We preferred using JBoss because it allowed flexibility and good integration with existing Java code. Also, we believe that platforms with predefined functionality may be easier to use but will have certain limitation in the future development/integration.

author avatarBruno Ricci
Real User

I use a platform called SoftExpert.

It has BPM, Workflow and ECM integrated. I like it a lot!

author avatarDuskoTemkov

According to my experience, I would recommend M-Files as an Enterprise Content Management platform with built-in process management functionalities.

A high-end solution is IBM Business Process Management.

author avatarJan Goudappel

Since you are working for an insurance company you probably also look beyond microservices and have an interest in an Intelligent BPM solution that is capable of handling cases, documents and orchestration.

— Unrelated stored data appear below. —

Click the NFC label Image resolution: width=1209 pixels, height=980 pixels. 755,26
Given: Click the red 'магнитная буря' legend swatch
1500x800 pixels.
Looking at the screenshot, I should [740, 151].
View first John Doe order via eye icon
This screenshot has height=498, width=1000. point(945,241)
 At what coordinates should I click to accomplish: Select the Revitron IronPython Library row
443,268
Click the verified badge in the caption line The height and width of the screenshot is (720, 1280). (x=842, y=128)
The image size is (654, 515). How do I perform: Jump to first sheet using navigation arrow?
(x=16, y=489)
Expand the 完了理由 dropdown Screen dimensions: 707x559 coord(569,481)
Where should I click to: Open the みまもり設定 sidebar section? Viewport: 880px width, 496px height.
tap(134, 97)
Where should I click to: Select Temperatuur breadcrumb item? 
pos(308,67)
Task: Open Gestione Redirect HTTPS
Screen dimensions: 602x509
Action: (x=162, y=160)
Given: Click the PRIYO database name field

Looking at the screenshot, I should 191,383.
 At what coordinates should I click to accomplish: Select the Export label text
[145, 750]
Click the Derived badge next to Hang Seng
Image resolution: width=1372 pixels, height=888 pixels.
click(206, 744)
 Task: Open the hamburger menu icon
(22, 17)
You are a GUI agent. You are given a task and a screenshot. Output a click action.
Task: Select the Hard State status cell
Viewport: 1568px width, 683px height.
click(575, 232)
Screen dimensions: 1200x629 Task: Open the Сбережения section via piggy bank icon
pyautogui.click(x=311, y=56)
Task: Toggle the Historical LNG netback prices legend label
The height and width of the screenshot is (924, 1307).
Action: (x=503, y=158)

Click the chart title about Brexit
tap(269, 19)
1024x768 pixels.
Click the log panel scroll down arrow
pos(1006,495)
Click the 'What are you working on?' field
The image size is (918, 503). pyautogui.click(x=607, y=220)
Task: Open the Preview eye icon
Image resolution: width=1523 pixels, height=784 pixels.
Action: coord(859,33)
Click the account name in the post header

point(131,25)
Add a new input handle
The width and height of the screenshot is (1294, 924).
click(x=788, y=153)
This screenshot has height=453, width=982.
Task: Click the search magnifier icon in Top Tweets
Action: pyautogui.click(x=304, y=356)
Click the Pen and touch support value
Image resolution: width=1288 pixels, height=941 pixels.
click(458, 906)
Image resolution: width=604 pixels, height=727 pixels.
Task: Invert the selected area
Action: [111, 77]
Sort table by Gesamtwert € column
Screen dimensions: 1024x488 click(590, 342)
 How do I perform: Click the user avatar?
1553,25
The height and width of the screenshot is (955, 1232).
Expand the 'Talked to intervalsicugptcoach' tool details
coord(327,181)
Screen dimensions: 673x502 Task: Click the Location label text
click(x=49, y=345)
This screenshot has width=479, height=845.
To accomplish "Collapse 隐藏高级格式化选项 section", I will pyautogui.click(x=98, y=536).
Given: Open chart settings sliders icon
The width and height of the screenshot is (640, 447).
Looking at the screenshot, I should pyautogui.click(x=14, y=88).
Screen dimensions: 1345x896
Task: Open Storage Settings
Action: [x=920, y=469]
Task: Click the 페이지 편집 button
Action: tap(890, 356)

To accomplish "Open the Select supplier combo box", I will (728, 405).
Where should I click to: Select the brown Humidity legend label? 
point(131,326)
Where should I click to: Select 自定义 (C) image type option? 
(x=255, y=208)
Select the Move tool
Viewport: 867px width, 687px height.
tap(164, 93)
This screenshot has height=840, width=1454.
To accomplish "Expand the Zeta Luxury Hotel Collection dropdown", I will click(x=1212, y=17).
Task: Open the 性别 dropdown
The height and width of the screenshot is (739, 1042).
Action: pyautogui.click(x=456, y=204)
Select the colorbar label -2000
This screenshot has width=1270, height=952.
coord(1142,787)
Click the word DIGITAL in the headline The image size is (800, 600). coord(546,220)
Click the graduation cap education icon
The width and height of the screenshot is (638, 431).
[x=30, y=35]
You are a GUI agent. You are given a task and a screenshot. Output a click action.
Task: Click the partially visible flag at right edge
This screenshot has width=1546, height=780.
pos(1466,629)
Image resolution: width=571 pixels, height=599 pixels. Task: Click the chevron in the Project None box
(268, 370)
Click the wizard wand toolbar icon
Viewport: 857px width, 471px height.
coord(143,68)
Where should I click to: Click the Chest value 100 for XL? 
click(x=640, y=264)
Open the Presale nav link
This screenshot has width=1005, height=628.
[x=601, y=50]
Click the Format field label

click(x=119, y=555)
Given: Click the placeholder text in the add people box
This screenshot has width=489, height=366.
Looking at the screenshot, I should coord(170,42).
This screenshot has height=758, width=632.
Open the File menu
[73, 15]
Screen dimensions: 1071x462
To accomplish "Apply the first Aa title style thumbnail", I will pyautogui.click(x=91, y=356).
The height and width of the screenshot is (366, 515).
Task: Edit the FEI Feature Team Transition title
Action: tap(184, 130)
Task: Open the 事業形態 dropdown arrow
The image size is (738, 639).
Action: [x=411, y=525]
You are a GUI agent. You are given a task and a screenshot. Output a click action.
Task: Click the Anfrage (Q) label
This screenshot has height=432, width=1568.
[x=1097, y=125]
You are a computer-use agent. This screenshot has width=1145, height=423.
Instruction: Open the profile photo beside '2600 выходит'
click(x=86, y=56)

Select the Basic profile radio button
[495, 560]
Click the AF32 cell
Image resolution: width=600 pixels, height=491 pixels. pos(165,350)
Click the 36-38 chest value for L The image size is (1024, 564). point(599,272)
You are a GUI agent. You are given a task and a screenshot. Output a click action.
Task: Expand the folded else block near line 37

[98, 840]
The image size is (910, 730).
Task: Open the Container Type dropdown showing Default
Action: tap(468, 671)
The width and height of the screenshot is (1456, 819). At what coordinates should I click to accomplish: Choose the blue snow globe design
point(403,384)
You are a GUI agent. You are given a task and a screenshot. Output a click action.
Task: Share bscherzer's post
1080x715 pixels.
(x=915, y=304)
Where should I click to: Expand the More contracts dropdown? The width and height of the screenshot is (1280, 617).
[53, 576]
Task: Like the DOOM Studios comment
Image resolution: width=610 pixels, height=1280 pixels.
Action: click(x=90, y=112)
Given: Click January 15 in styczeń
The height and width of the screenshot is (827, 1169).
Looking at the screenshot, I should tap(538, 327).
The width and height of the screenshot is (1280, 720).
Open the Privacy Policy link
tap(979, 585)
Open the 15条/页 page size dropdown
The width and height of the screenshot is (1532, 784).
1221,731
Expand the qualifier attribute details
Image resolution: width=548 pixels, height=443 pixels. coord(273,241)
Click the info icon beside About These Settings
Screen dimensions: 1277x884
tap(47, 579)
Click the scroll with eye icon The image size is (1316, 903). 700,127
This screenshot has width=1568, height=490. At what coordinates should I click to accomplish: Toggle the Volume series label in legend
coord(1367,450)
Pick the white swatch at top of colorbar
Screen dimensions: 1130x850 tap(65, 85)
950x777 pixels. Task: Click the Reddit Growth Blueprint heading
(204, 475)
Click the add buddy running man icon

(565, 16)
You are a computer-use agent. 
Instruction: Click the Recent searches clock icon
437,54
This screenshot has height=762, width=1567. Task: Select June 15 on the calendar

And this all in a low-code environment. We are using Appian for the last 9 years for this and deployed this especially in the Financial- Insurance market. (for example Munich RE).

author avatarNikola Dlaka

From what I know and have read, maybe looking at Camunda BPM would really make sense.

I have not worked with microservices in Camunda but just used it for a quick project three years ago. In the meantime, they have developed the platform quite nicely, and claim they support microservice orchestration. They have a lot of references in the Insurance industry.

They also have an opensource version which is really good for a PoC and to start off even in production.

author avatarMilju Mathew

We can use work automation using Puppet/Ansible, Terraform with Dockers & Kubernetes. We have expertise in this domain.

author avatarJose Velez

Backbase is #1, Then Betty Blocks, then Appian, then Mulesoft and after that Logic Apps which is the poor's man orchestration tool.